Exercise goal:
Which lines below mention "Given"? Pick each one out.

---------- Data for the task

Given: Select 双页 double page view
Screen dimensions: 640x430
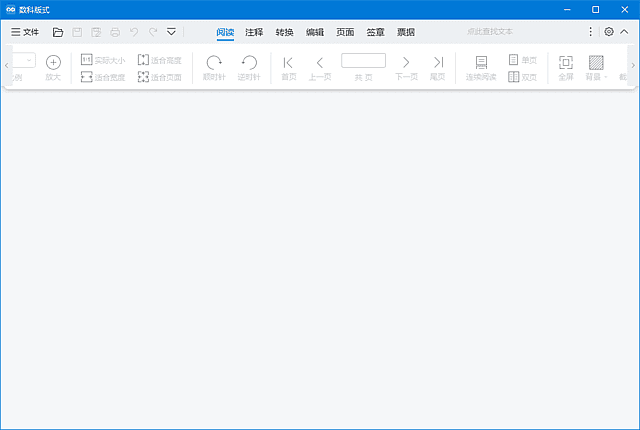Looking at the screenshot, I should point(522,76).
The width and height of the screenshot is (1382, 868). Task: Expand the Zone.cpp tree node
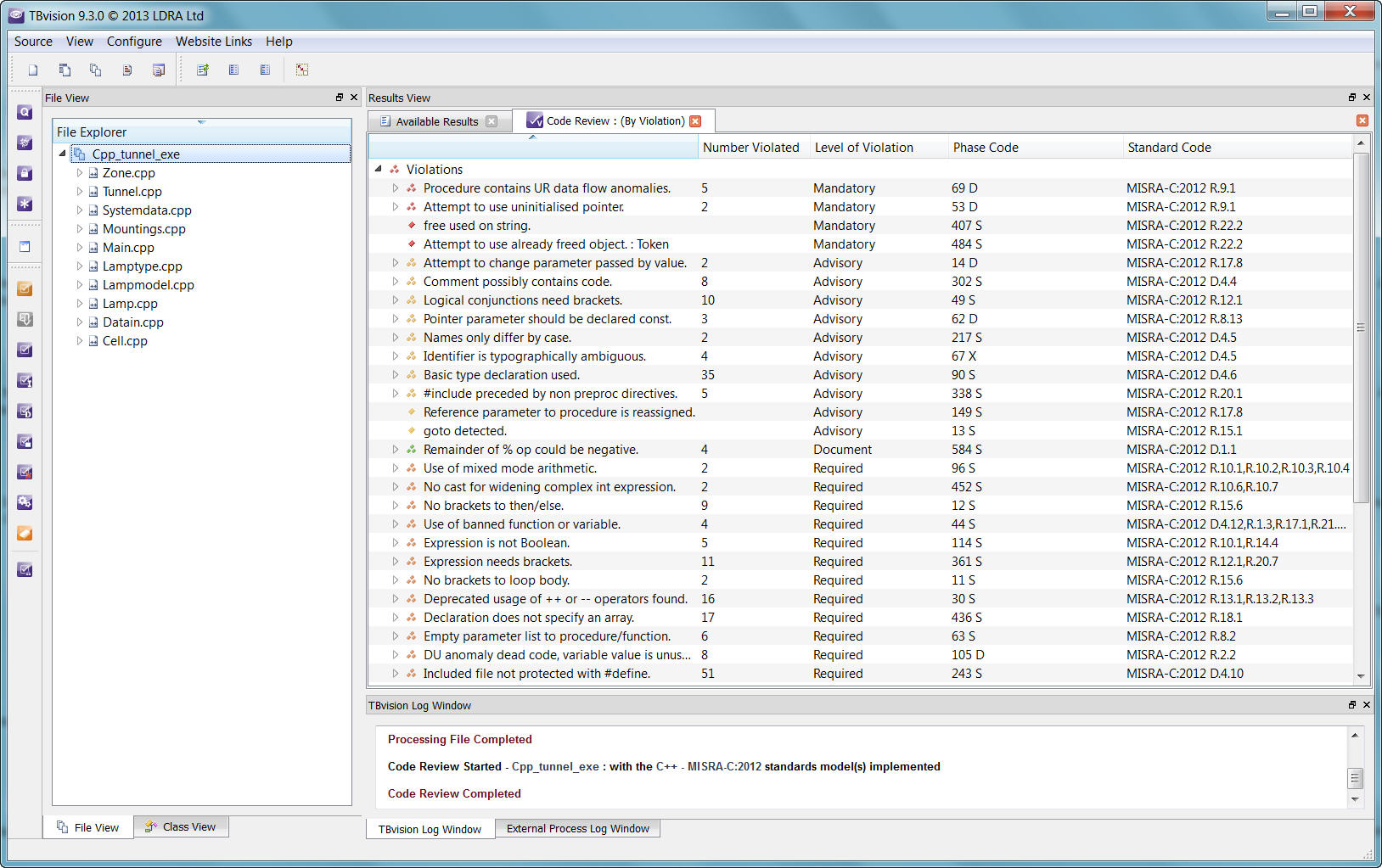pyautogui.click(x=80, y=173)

--------------------
---------- Data for the task

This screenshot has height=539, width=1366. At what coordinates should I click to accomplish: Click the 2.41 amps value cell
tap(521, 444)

--------------------
---------- Data for the task

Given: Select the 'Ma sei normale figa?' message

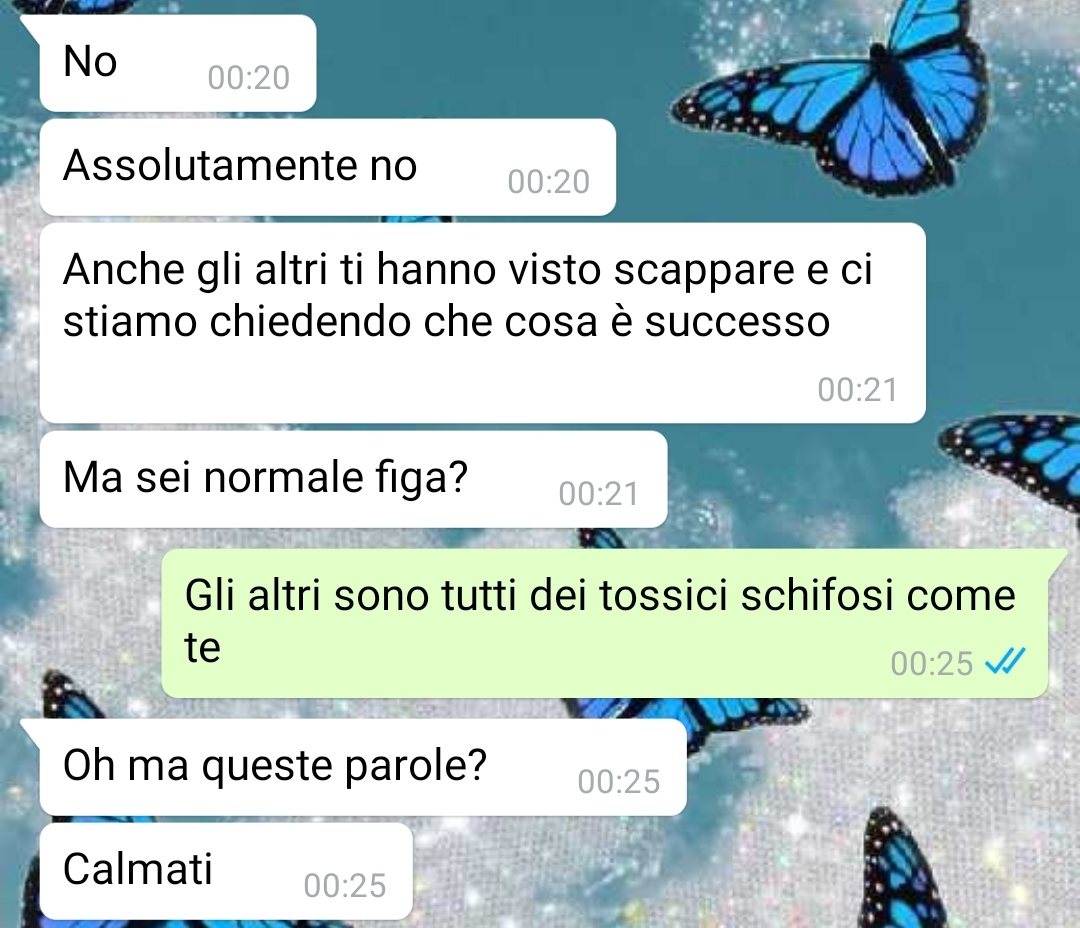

--------------------

Result of this task:
Given: Select 双页 double page view
Given: Select the 'Ma sei normale figa?' message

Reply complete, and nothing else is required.